Enhancing Web UI Test Automation with Machine Learning

10 min readDec 5, 2024

Grand View Research, “The global automation testing market size was estimated at USD 25.43 billion in 2022 and is expected to grow at a compound annual growth rate (CAGR) of 17.3% from 2023 to 2030”. [1]

My journey in Test Automation started around 1995, when web applications were pretty non-existent and desktop software was the norm. UI Automation although simple, was frequently flaky, why? Object Recognition and Synchronised Actions, these have always been the challenge for robust repetitive UI automation.

Fast forward today and web applications are ubiquitous, however Web UI Test Automation is still a challenge and the reasons have not changed. Web applications using frameworks like Angular and React have complex lifecycle processes. Web Engineers are faced with daunting tasks to synchronise data and UI. So what hope do test engineers have.

Tools such as Playwright and Cypress have attempted to wrap as much of these pain-points as possible. Changing the underlying HTML to create hooks and convenient ways to interact have become standard practice. So whats next? Machine Learning, maybe. In this article I’m going to describe some of the branches of ML, which I’ve used to practically attempt to solve the problem.

My challenge; How can I login to any website, anywhere without using the underlying HTML to interact with an object.

A caveat here, this hypotheses is not about scraping or bot-usage, this idea was chosen because the sheer volume of websites, which have variations of user authentication.

The Problem Statement

The typical user-authentication on a website will either start with a Login or Sign In button. In practice, there is also frequently cookies to accept before the user can proceed. The remaining process is well understood, except a few outliers!

So now let’s breakdown each of the process into the branches of Machine Learning and explain why these have been used.

Accept, Sign Up, Sign In, Login are commonly viewed as a buttons therefore we only have a single required action. ‘Click()’. Input fields require both ‘Click()’ and ‘Type Events’. These are the only human interactions, we need for the majority of web-applications.

In this simple example of user authentication, I have used the following branches of ML.

Object Detection
Classification
Segmentation
Natural Language Processing / Text Processing

The rationale of so many ML subfields explained

When we take a typical web-application, the human brain is looking for key indicators. We have become accustomed to looking for certain keywords and these words are usually a name on a button or link or something we should point our mouse at and click. Form fields are usually surrounded by a box and therefore we’re pre determined to locate by example.
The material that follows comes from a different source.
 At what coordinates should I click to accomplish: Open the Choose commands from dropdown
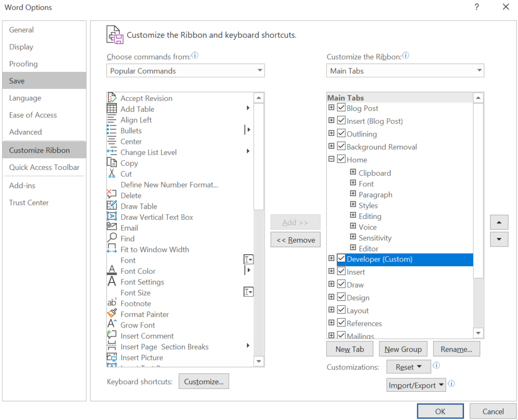[185, 71]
So when we convert each of these tasks we can also break them down into user interactions. Therefore object detection and classification are the primary branches but we also need to process text and locate or surround certain objects.

Object Detection (Buttons/Links)

The model was built using Yolov9, the dataset had no augmentations. The total number of classes was 9, however there was very little representation with classes such as `Register`.

The dataset I used for building the object detection part used the following major classes. The dataset consisted of 440 images of websites, taken as a snapshot 1024 x 640 and labelled.

https://universe.roboflow.com/flerovium/auth-detection/

Login was the most frequent occurrence, however Login can also be `Log in` or `LOGIN` — in fact there are many different fonts and variants.

Therefore Object Detection was very good at picking out each class broadly. Until the model got confused with similar objects. Such as `Sign In` and `Sign Out`.

The model metrics, show a nice steady curve as the accurancy is improved. The number of epoch were 25 and although a lot of GPU processing was required. I probably could have reduced this to a lower value. On a model run of 30, I did see overfitting, but data-labelling is not fun and the accuracy was good enough for this exercise.

There is though a really nice feature in Roboflow to use your own model as the labelling predictor. Care though was taken to be as tight to the object I was bounding, as this made a really big difference to the models accuracy.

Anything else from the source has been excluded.